Open to companies from all over the world, Surge has been accepting applications for its second spring class, when it will take ten startups and provide them with $30,000 in seed funding, free office space, and access to dozens of mentors in exchange for a six percent equity stake. This video explains their accelerator model:
Companies that apply should fall into one of five focus areas:
- Smart grid applications
- Energy trading and risk management
- Digital oilfield
- Energy efficiency
- Regulatory compliance
The bootcamp culminates in the Big Pitch
After this spring's ten week crash course, and once the tyro CEO's have tweaked their business models and made contact with energy movers and shakers, they'll finally pitch their still wet-behind-the-ears ideas to 500 SURGE Day investors, ranging from local venture capitalists to global companies like Siemens Venture Capital and IBM's VC arm.
"Most entrepreneurs are't coming for the (seed) money," co-founder Sarah Groen told The Atlantic. "It's for mentorship and access to investors they'd have
trouble meeting otherwise."
Since completing the program, last spring's graduates have already raised an additional $6 million, while adding more than 20 new employees. And several companies have decided to stay in the Houston area.
Germana Paterlini, CEO of big data company FuelMiner and a SURGE Graduate, is a big promoter: "SURGE gave our startup the jolt it needed. We'd been tinkering with the idea, but were uncertain how to make it happen. Within the first week, we had access to this incredible network of mentors, potential investors, and customers."
Kirk Coburn, SURGE Co-Founder: "We support companies during their earliest and most critical stage by immersing founders into the energy ecosystem unique to Houston, 'The Energy Capital of the World.'
Crucial introductions in the tight-knit energy world
Home to 5,000 energy companies, Houston is America's fourth-largest city and adding information technology jobs faster than almost anywhere else in the country. Texas is also one of the most deregulated energy markets and leading in smart meter installations. Texas is "the biggest, baddest energy market in the country," said partner Sarah Groen.
"It's the heart and soul of the energy business. Everyone we want to talk to is here," said Molecule Software CEO Sameer Soleja and graduate, who is creating cloud-based energy trading software. "Surge made crucial introductions and helped us think through a lot of things we wouldn't have thought of until later on."
While an accelerator in San Francisco might be swarming with twenty-somethings, Surge entrepreneurs are typically in their late- to mid-thirties. "Most of our entrepreneurs are older because (energy is) a complicated business," Coburn said. He also knows that his accelerator is making a long 3-to-6-year investment in these graduates, who will mainly sell to companies that take a long time adopting new technologies.

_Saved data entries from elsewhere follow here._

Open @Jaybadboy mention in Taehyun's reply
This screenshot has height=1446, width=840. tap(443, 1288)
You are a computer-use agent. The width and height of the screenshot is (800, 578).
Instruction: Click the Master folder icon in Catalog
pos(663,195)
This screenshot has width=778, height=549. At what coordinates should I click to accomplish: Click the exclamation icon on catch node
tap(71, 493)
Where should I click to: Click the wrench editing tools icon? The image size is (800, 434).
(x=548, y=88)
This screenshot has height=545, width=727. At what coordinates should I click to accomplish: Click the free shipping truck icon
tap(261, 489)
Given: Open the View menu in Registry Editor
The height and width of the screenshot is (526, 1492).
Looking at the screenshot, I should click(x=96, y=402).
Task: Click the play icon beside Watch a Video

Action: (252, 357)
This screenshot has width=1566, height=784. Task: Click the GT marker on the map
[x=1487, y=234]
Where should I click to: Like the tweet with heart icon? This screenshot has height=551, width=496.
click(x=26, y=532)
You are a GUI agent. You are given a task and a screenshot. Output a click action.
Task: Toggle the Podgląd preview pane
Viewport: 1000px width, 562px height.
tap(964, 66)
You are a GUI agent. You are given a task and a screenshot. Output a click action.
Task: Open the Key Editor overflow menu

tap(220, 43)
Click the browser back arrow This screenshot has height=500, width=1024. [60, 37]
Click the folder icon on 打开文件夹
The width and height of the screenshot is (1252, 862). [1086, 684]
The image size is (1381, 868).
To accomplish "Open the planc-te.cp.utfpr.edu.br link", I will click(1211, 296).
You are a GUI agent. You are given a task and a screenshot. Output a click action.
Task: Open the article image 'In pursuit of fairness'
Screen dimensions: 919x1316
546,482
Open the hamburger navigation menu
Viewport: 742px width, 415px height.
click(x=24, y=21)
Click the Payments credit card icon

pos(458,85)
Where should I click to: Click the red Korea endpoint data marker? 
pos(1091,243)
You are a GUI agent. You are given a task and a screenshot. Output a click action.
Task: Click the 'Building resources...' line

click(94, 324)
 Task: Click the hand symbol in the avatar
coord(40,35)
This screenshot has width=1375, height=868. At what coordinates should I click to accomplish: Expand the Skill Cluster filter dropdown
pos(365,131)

Of course, the recently "birthed" startups will all benefit from SURGE's existence - but in the long run, the program could add a vibrancy to the Houston energy ecosystem while improving efficiency throughout the entire energy industry. If Surge is wildly successful, spinning out a cadre of new businesses, then it might even entice a competitor to open up shop across the street. Dueling accelerators could really turbo charge innovation in Houston.